Fast forward back to the present and reality is a little different than we expected. I’d be highly doubtful if in the countdown of 3…2…1 Happy New Year! anyone was predicting that we’d be in an international pandemic and locked in our homes by March. No horoscope app or fortune cookie could predict this current dystopian reality.

However, this blog post isn’t me delving into all those facts we already know from our endless refreshing of the BBC News homepage. I want to talk about finding the positives in the negatives. Whether it’s that door that opens when another closes, or that light at the end of the tunnel.  Or any other tired clichés that makes us feel better about what is frankly a bit of a shit time.


Personally, I’ve always been a glass-half-empty sort of person. I’ve spoken about it before and I’ve tried to have a more positive mental attitude. But it’s something I find hard and have to consciously do. I’m anxious and a worrier - if there’s something to overthink, then it’s likely I’ve been mulling it over wide awake at 3am on a Wednesday morning.

I started this year in a job I was happy with, slowly saving up to get a house and adapting to my new life at home in Hertfordshire. Then – and not for the first time - the rug was suddenly pulled from underneath me. I was left without a job, at home and back to square one…again.

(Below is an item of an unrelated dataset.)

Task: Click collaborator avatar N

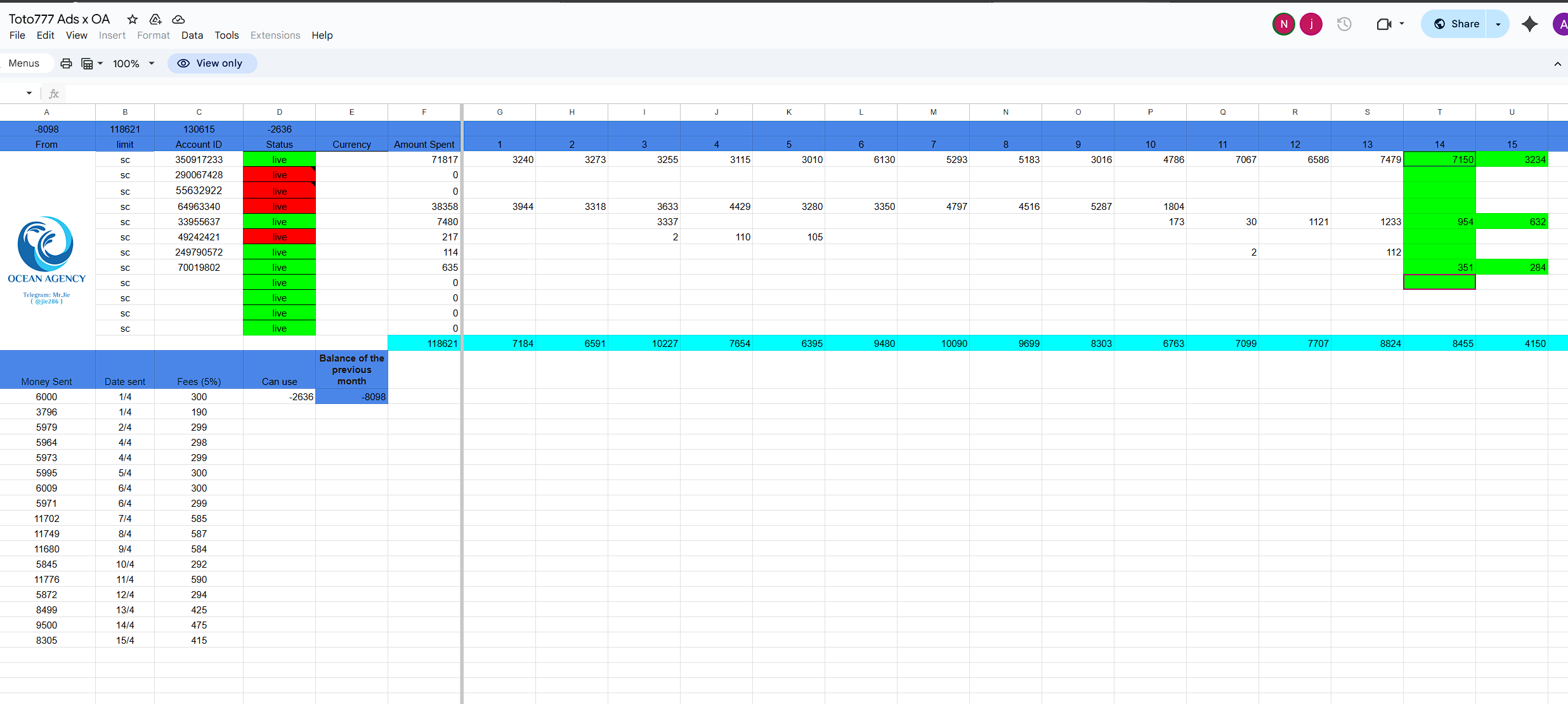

All of this is pretty stressful for the average year. So sprinkle on top of that a touch of global pandemic, a lot of economic uncertainty and a nationwide lockdown - and you get a cherry on top of an already less than fabulous year.

But it’s not quite time to get your bottles of wine and streamers out for a big old pity party for me just yet (via FaceTime, of course). Because, the one thing to gain from this global meltdown is the things I can be thankful for. I have a loving support network of friends and family and the luxury to wait for a job I really want without facing any form of eviction or debt.

Having all this time to myself is giving me time to reflect on everything. After being unfortunate in your career, it’s easy to turn around and tear yourself down and forget what achievements you’ve made. Even in the things that didn’t turn out as well as I hoped.

A few years ago I was in a job I hated, I felt underappreciated and a bit useless. It was when I was in that job that I started my Instagram, it was a positive outlet where I could see rewarding results from my creativity. I realise now it wasn’t through any fault of my own that I felt useless in that job, but more down to the toxic managers and company. I can see all of this in hindsight, but at that time I couldn’t see that at all. It took me to get through the other side to see how well I worked through that situation and how I created something positive from all that negativity.


The same counts for now. My last job might not have worked out, but I learnt from it. And like right now, I may not be able to leave my house, but I’m spending time reading and being creative again. Something I haven’t given myself the luxury of doing in a while. Plus, my hand washing skills are now at a surgeon level of professionalism.

So right now I'm back at home and in a less than ideal situation than I thought I’d be in three months ago. I still have the days I feel down and at a loss for everything, and that is allowed. Mental health isn’t linear, and neither is the track of your life. It’s easy to be critical, but the best thing to do is to be kind to yourself.  It may be the case that some people have it much harder than you, and some may be more privileged – but that doesn’t mean the way that you feel is any less valid.


As cheesy as it sounds, we are all still growing, even in the shade. Times might be pretty difficult right now but a lot of that is out of our hands. So focus on the now and focus on what you can control. It makes everything that little bit more manageable and helps you realise that you probably are doing better than you think you are.